Series – Perfect Relationship: 24 Tools for Building BRIDGES to Harmony and Taking Down WALLS of Conflict in our Relationships.

Episode 23 : Wounded Parent in Parent Teenager relationship – Postscript – 13 Redemption, 13 Prevention Strategies and Support group books for reference in Episode 23

Postscript Redemption and Prevention

This is basically a summarizing set of guidelines for either (1) parents already in the wounded condition or (2) parents who want to prevent becoming wounded. The first section will be a redemptive strategy, while the second will deal with preventive techniques. Most readers will fall into the first category, their situation being somewhat “after the fact,” and this will recap in a nutshell much of what the entire book has been saying, I have talked with many young couples whose children are quite small and for whom there simply hasn’t been enough time for serious parent-child conflict to develop.
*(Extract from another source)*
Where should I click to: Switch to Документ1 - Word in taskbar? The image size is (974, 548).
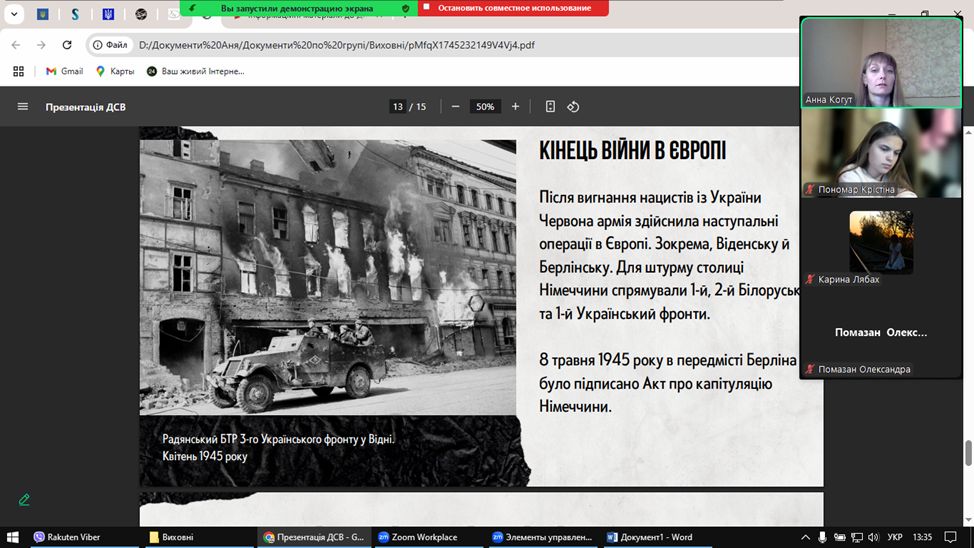pyautogui.click(x=649, y=537)
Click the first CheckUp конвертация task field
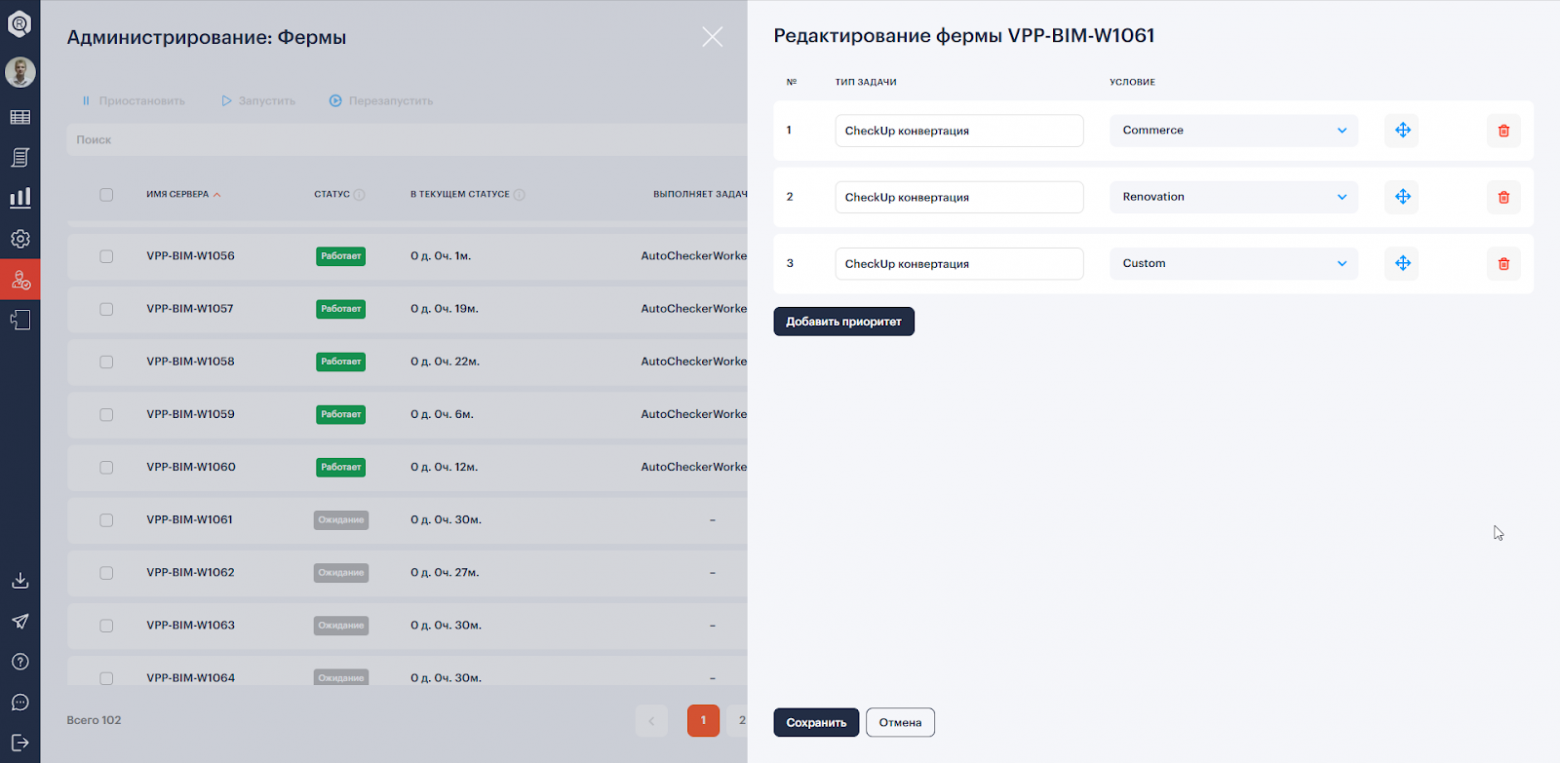This screenshot has width=1560, height=763. point(958,131)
Yet these parents are deeply interested in learning how to prevent becoming victims of the wounded-parent syndrome. For them I will offer several suggestions also.

Summarizing a Redemptive Strategy

1. If you are already a wounded parent, remember that you are not alone. Your situation is unique. Your story is your story and no one else’s. But many other parents all around you are equally wounded and hurting deeply. They need help also, help that possibly you can give out of your own experience. This is a common problem in many Christian homes. The biblical story of the prodigal son speaks to many parents today who have a prodigal son or daughter. Without choosing it you have joined a fellowship of suffering.

2. It does little good to try to figure out what went wrong. Usually only God knows the answer, and you cannot go back and relive the past anyhow. Simply reach out to help other hurting parents who live all around you. In addition, get busy on making constructive changes in your own life. If you begin to change, your children will eventually see the difference, and this in time can have a tremendously beneficial effect on their lives. And even if the family situation doesn’t improve, at least the positive change in your life will have been worth it.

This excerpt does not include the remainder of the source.